Until recently, East-West distrust posed the largest hurdle to
an effective ban. But in 1987, two years after Congress voted to
end an 18-year moratorium on the American manufacture of chemical
weapons, the Soviet Union acceded to U.S. demands for on-site
"challenge inspections" to enforce a treaty. Today the larger
obstacle is posed by Third World nations that are reluctant to give
up what is known as the "poor man's atom bomb." Poison gases, after
all, are cheap and easy to manufacture. "All a terrorist needs is
a milk bottle of nerve gas," says a British weapons expert, "and
that he can get from a quiet lab in a back street of Tripoli." Thus
even if a treaty could be hammered out to the satisfaction of
Moscow and Washington, says Burns, the U.S. would not sign unless
every nation in possession of chemical arsenals agreed to it as
well.
But most countries can piously deny their involvement. As last
week's verbal cross fire over Libya indicated, it is not easy to
distinguish between factories that manufacture fertilizers,
pesticides or pharmaceutical products and those that produce
chemical weapons. Experts say that with just the turn of some
levers or the change of a catalyst, a plant can convert from the
production of pest killers to people killers in as little as 24
hours.

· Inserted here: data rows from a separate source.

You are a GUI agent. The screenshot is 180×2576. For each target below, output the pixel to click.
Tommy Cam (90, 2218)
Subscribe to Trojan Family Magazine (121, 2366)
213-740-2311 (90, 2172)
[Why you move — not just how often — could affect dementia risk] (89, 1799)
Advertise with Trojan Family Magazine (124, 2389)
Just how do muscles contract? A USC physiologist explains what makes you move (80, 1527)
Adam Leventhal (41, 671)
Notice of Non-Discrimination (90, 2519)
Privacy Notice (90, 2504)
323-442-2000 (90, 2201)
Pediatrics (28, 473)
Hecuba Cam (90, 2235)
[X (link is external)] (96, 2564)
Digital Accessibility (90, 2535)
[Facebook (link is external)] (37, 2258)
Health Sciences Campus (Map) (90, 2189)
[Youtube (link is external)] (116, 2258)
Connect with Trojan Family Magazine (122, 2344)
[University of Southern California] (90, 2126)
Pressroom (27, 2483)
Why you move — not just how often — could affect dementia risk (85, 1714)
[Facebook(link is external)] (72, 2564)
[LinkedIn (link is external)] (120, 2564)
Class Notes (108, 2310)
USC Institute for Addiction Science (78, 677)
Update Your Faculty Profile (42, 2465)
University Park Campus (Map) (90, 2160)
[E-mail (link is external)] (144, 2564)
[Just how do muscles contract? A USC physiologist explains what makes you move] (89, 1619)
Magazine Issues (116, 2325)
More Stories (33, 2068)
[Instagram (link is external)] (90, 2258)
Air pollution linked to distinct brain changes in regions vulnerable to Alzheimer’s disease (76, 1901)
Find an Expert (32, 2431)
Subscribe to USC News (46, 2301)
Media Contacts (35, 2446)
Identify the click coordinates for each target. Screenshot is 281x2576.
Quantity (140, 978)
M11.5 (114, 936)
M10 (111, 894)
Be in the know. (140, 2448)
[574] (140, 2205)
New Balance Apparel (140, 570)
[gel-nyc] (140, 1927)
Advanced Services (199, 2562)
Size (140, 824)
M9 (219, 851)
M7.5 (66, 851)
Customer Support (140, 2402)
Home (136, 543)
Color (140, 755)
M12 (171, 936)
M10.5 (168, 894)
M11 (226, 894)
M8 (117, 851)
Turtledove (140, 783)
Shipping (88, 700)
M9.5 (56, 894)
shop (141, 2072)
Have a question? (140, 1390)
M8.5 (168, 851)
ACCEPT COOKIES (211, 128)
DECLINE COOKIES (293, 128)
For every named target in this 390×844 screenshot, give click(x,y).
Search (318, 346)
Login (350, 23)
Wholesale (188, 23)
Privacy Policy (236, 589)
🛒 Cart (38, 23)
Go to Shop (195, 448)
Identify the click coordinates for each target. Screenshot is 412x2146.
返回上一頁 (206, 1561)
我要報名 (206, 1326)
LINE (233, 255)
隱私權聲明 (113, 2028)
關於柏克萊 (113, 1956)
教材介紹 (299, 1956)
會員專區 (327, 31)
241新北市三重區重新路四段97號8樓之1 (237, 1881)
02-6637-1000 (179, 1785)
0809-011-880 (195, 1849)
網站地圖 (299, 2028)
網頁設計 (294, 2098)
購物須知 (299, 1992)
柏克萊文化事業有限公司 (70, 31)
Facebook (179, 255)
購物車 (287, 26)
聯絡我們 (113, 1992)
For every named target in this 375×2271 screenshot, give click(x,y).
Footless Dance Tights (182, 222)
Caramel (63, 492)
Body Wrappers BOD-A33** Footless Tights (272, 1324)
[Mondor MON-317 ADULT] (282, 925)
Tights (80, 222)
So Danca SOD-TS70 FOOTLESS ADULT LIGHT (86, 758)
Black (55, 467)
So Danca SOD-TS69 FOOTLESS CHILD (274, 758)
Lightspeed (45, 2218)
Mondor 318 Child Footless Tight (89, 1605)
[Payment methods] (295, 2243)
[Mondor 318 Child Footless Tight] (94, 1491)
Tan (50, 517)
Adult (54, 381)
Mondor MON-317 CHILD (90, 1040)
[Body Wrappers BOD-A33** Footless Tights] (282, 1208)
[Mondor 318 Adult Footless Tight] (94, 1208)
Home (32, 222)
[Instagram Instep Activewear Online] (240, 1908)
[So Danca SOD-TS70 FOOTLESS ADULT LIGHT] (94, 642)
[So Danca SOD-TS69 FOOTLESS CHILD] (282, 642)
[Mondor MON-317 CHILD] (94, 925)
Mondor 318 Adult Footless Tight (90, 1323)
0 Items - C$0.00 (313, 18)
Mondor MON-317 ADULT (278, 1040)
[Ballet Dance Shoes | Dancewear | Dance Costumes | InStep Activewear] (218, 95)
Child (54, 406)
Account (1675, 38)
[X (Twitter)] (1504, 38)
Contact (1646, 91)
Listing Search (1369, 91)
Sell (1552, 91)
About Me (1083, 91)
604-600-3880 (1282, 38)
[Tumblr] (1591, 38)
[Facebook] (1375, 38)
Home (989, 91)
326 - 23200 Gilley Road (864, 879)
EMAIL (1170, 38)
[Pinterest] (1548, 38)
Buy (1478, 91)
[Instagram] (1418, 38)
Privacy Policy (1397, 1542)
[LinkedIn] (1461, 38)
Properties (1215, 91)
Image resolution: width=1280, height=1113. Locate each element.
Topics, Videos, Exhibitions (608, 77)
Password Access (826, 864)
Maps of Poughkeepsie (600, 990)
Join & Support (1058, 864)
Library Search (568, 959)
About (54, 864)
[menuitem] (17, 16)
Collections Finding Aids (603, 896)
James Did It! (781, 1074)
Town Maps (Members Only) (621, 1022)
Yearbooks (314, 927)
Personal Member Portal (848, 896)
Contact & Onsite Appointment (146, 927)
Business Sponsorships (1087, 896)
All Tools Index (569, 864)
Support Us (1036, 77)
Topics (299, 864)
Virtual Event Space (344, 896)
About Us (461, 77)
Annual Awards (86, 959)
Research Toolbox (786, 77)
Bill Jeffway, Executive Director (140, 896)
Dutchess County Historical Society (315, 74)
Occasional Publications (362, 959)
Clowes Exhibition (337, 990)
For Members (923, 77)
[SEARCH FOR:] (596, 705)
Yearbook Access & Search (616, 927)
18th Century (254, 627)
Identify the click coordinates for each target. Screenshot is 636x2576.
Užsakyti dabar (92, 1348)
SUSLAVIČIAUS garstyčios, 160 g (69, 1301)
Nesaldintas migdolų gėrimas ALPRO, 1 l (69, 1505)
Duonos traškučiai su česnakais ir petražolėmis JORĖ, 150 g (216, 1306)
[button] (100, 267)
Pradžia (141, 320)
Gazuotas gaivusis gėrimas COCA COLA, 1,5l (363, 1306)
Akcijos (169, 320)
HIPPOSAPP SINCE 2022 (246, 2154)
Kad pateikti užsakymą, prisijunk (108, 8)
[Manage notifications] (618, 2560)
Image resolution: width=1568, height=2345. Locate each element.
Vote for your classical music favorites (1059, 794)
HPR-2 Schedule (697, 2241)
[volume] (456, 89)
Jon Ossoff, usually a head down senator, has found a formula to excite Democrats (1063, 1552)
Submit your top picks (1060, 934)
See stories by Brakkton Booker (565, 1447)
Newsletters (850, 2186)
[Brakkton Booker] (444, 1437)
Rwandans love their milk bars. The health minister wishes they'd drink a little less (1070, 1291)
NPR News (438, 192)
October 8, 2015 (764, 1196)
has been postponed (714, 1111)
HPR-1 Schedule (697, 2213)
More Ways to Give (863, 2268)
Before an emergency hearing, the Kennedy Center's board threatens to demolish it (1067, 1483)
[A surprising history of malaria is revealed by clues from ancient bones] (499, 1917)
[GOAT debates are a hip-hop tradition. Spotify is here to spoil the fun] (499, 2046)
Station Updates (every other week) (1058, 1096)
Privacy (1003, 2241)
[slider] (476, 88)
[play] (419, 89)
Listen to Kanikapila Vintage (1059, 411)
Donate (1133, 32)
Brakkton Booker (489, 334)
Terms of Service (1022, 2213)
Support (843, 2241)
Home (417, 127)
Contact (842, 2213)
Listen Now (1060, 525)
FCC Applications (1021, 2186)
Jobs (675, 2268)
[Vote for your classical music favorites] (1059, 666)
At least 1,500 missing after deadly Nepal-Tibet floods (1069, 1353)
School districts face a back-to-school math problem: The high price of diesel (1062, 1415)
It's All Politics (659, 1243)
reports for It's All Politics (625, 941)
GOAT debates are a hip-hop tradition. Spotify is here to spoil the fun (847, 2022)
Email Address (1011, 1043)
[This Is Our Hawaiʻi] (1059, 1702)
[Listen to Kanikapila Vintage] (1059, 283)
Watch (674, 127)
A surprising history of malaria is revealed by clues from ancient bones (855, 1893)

Small wonder, then, that the U.S. spurned Libya's offer for
a one-time inspection of the facility at Rabta.
An effective inspection would require ripping apart a chemical
plant to analyze manufactured materials and examine waste products
taken from sewers, ventilators and pipes. If chemical weapons were
not yet in production (as the U.S. believes to be the case at
Rabta), the inspection would turn up no damning residues. Other
telltale signs would be the protective equipment used at the plant,
including the presence of special ventilation systems and chemical
sensors connected to alarms. But that same equipment is employed
in pesticide and fertilizer manufacture. Inspectors must also look
for military-oriented equipment, such as machinery to produce or
fill chemical-weapons shells. The Rabta facility offers one other
clue: it is surrounded by surface-to-air missiles that, William
Burns dryly notes, must make it the "most heavily defended
pharmaceutical plant in the world."
Even if a nation were caught making chemical weapons, who could
enforce the rules, short of military action? Would the guilty
government dismantle its own facility -- particularly if the plant
also produced agricultural and pharmaceutical products? Perhaps
more to the point, would other nations agree to halt the lucrative
export of the component parts? As the Reagan Administration learned
in its dealings with Iran, it is hard enough for nations to abide
by an arms embargo, let alone enforce one.